Son dönemlerde bolca şahit olduğumuz atanan bakanlardan biri değil ki o, affını talep etsin.

Merkez Bankası Başkanı, Tüik Başkanı,Tübitak Başkanı, Yüksek Seçim Kurulu Başkanı da değil ki şeyhinden , hünkârından affını istesin....

İmamoğlu seçilmiş bir Belediye Başkanı. Af isteyeceği yer, İstanbul halkı. Onunda yolu, seçim yâni sandıktır. 

SEN NEDEN AFFINI İSTEMİYORSUN?

"Affını istesin" dediğin kişi, senin Türkiye genelinde aldığın oydan daha fazla oy almış birisi. 

25 yıldır MHP nin başındasın.
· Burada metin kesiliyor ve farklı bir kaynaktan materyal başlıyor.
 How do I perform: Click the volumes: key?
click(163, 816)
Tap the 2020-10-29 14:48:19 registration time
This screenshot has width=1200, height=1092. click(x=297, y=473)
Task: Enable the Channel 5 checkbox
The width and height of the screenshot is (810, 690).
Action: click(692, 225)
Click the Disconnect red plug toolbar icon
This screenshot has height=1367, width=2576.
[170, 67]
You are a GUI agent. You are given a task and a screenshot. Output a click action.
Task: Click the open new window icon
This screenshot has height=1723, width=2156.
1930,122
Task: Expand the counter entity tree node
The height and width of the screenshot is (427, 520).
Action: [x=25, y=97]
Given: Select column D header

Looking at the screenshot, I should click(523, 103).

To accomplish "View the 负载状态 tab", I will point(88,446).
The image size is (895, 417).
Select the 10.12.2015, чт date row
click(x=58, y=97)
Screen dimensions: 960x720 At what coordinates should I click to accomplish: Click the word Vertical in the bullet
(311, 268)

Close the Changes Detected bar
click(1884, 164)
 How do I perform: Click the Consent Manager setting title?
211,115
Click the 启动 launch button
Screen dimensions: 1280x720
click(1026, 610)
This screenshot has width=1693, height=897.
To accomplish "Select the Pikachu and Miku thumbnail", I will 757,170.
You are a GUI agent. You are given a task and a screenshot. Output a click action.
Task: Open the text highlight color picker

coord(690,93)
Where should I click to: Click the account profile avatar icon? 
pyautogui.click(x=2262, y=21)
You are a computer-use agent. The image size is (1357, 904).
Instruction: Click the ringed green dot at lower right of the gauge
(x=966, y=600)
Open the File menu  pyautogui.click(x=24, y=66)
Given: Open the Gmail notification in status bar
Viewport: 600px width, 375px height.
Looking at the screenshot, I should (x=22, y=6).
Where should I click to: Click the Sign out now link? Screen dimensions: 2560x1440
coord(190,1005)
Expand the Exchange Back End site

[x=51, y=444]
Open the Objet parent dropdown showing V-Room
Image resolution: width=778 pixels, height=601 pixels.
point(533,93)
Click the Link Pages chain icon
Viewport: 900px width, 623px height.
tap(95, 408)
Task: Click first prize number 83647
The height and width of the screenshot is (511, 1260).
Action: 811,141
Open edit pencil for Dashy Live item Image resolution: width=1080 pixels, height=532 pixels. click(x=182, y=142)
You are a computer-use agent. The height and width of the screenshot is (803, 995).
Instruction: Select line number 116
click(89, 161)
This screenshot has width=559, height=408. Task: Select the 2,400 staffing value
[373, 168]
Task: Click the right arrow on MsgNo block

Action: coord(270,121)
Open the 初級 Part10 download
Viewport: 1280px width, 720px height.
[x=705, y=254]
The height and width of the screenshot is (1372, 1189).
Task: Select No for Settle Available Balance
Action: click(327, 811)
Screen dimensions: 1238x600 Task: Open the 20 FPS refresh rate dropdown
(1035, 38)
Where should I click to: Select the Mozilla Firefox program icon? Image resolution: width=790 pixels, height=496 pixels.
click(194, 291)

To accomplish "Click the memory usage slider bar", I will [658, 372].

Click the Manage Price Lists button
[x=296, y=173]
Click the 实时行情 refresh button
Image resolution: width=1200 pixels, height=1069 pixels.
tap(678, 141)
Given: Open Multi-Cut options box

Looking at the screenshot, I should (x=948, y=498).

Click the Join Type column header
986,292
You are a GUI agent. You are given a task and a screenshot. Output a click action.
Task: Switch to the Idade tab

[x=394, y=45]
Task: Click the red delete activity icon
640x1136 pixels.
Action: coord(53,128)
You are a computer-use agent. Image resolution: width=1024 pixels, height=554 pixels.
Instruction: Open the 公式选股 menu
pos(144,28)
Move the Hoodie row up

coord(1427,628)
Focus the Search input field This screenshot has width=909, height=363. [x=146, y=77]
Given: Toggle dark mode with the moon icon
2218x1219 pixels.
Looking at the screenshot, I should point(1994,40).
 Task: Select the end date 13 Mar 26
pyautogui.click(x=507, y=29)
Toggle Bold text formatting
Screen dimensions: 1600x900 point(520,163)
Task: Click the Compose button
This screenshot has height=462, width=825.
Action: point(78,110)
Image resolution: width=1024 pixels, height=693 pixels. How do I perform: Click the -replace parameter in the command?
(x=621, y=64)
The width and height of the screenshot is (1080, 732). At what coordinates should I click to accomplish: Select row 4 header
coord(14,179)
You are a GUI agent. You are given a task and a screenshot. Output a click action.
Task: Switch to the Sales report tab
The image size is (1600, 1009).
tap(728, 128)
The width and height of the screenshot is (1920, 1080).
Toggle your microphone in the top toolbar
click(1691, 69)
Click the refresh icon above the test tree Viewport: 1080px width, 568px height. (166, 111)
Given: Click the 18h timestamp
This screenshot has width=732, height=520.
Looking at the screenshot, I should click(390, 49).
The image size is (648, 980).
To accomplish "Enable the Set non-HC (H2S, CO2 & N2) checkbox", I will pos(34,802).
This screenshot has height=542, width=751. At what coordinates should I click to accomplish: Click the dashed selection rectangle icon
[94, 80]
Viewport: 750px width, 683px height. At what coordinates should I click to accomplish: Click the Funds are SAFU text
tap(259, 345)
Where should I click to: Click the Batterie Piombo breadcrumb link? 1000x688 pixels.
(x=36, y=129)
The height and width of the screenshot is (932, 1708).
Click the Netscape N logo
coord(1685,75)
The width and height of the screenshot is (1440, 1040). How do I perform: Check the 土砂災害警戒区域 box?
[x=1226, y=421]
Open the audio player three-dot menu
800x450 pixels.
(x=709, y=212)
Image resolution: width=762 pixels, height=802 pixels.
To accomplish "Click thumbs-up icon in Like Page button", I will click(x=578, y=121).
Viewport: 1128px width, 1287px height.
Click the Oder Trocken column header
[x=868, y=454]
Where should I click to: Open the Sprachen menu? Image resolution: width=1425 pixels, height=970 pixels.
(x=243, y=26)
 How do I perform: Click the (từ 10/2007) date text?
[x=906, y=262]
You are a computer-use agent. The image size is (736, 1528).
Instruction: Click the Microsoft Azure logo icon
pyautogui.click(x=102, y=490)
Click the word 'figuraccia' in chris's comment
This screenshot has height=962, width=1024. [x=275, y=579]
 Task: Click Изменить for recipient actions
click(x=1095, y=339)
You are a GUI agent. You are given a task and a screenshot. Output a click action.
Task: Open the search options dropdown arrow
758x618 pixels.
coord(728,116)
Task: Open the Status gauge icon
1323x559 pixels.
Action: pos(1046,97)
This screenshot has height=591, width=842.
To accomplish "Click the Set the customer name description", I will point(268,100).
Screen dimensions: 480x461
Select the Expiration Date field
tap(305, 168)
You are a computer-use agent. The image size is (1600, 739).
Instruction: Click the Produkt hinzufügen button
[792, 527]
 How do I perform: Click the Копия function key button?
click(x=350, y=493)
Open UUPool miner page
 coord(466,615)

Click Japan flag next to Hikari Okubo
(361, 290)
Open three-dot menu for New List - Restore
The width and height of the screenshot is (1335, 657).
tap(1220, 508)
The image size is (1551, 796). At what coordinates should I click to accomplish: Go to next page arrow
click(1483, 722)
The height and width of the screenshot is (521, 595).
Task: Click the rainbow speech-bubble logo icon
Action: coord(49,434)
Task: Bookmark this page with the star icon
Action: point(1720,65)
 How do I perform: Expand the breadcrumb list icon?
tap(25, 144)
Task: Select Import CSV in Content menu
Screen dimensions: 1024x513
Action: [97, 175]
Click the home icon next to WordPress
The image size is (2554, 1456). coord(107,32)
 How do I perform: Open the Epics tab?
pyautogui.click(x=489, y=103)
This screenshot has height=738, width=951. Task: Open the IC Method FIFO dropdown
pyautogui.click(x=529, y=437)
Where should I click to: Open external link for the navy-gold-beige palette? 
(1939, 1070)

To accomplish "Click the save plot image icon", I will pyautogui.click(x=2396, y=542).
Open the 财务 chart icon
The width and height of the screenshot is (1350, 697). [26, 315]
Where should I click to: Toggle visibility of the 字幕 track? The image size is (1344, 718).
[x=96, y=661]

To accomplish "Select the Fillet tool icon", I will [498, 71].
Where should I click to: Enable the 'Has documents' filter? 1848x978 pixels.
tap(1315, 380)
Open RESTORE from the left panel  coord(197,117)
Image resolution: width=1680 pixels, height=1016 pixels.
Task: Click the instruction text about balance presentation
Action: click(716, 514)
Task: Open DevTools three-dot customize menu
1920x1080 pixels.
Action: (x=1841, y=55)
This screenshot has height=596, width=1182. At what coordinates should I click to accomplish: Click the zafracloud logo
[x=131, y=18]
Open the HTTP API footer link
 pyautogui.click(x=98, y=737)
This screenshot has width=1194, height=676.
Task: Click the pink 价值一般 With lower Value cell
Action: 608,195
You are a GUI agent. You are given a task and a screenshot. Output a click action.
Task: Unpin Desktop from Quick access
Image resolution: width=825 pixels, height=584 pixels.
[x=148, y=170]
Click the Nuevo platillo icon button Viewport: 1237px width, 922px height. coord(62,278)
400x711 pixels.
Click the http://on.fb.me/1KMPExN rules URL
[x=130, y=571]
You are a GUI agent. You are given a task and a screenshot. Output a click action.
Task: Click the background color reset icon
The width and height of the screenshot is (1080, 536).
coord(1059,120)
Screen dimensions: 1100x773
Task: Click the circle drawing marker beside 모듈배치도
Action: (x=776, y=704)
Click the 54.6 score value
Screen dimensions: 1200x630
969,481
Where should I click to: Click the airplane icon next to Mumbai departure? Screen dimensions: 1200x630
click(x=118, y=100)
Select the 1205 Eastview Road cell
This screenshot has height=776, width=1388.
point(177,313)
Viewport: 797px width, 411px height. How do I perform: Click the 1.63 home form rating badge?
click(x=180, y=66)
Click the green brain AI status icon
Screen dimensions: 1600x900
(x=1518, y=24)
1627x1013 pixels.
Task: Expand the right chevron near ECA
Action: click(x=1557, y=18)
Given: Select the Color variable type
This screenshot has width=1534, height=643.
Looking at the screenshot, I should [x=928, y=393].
Hiçbir başarın yok. Neredeyse partiyi bitirdin. Zar zor yürüyorsun,  lâkin; görevi bırakmaya hiç mi hiç niyetin yok.

Asıl affını isteyecek olan kişi sensin.

En başta aziz şehitlerimizden.

Sonra da; Türk Milletinden, Türk Milliyetçilerinden,  Ülkücülerden...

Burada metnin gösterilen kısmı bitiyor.